* _Supplied data_:
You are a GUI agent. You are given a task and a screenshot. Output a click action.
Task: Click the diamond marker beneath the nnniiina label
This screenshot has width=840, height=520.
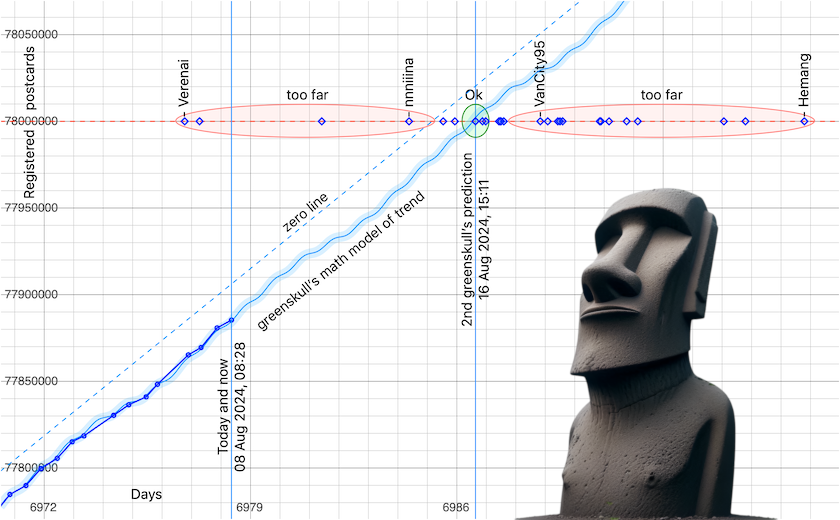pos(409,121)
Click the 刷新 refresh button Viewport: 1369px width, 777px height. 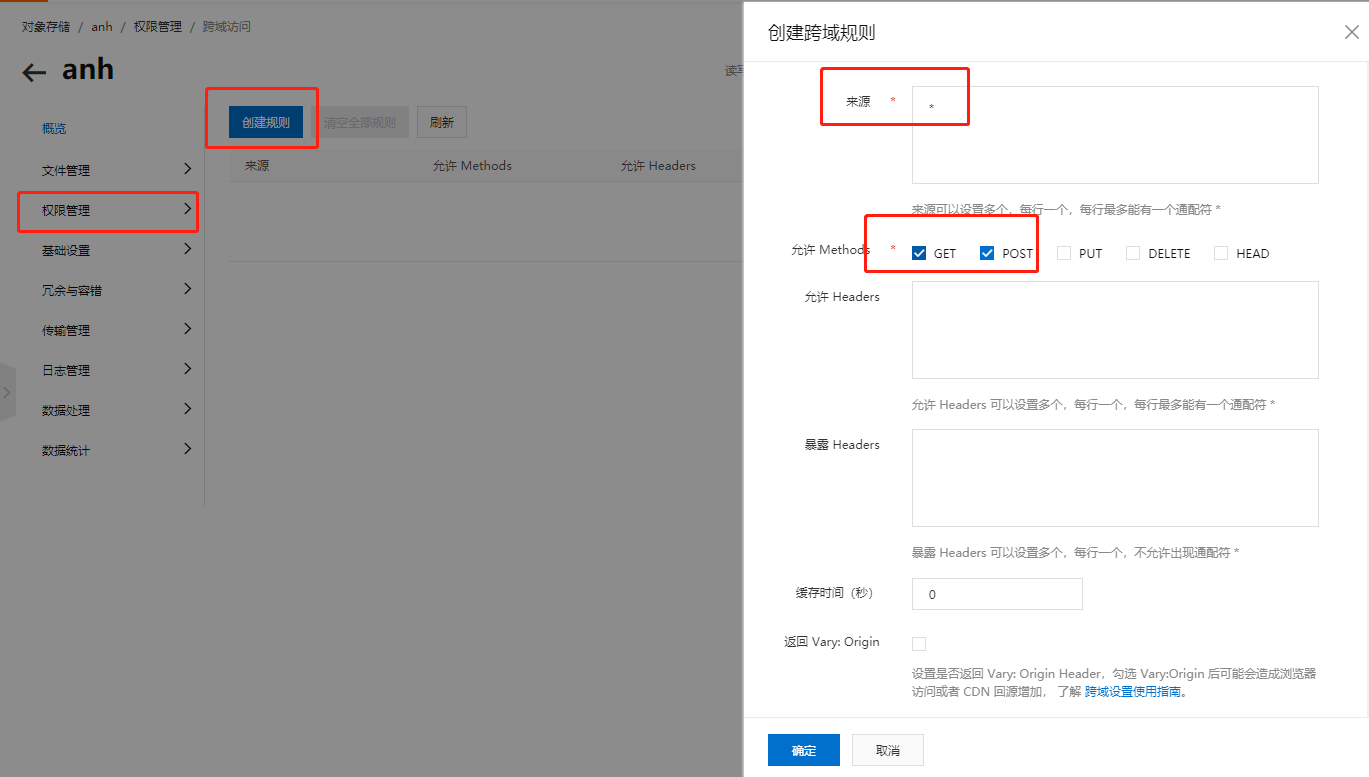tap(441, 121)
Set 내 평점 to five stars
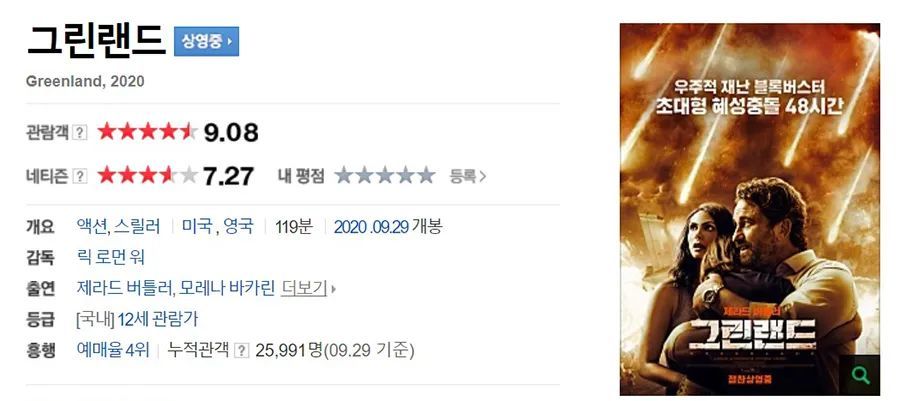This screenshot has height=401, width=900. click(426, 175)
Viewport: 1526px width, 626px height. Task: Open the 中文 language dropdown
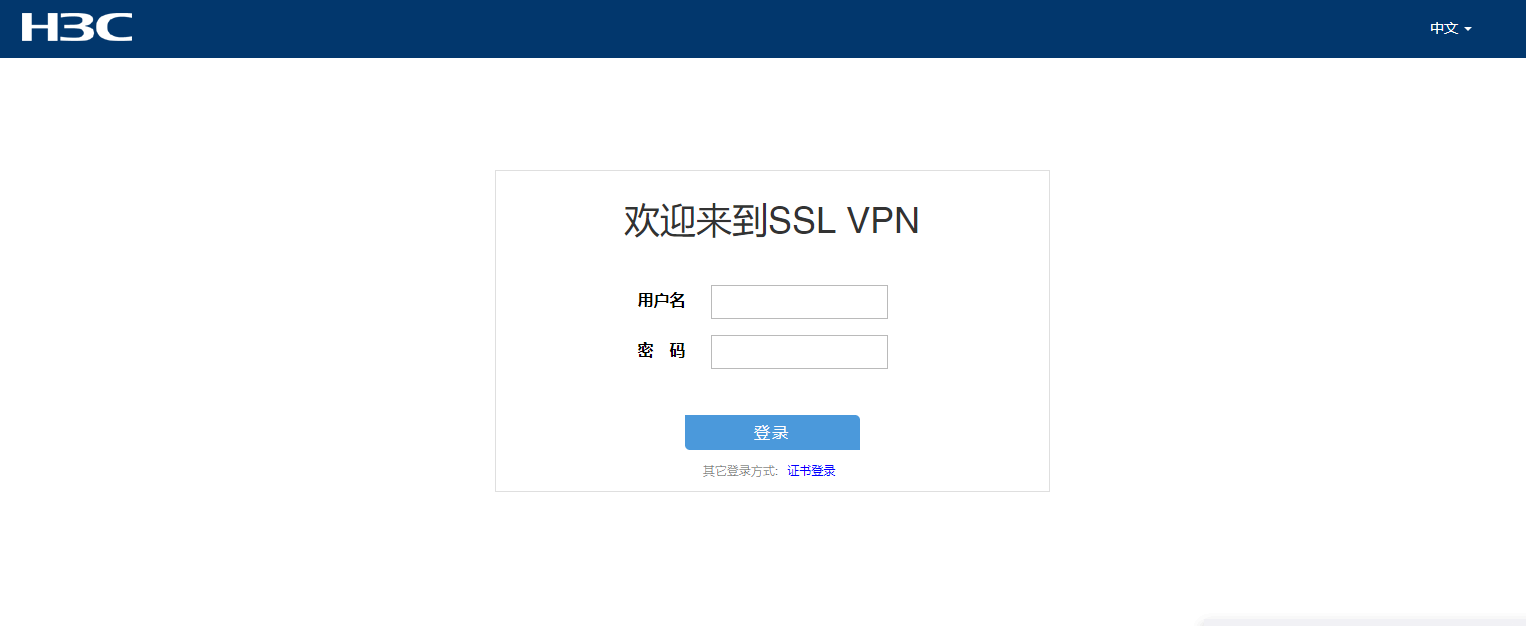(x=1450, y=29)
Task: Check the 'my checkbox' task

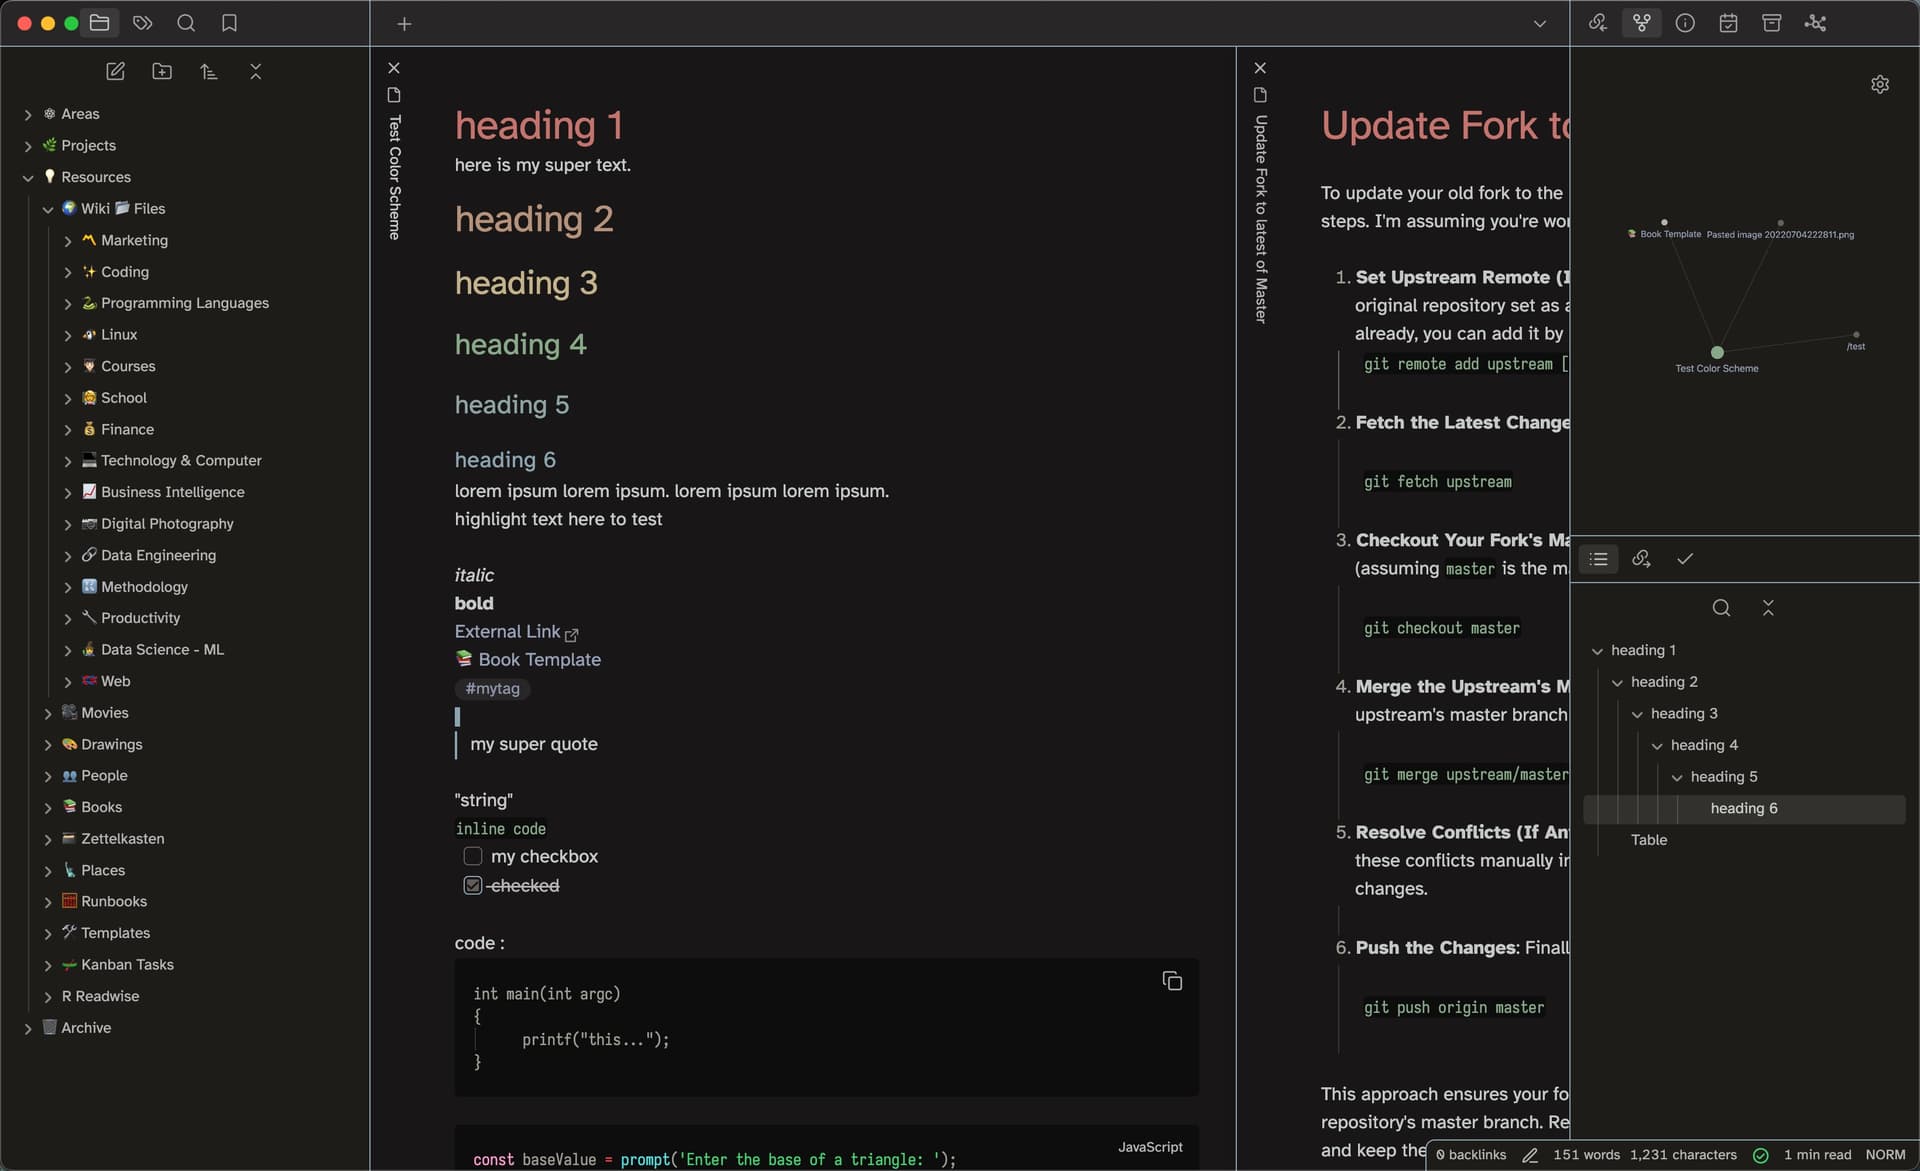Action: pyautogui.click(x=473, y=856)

* _Prompt_: Reproduce the lines from the one containing "Viewport: 1526px width, 626px" through the final line, requests included, and offset every coordinate in the answers by -82. Omit the pictures.

* _Full response_:
Viewport: 1526px width, 626px height. Task: Open the 中文 language dropdown
(x=1368, y=-53)
Task: Check the 'my checkbox' task

Action: pyautogui.click(x=391, y=774)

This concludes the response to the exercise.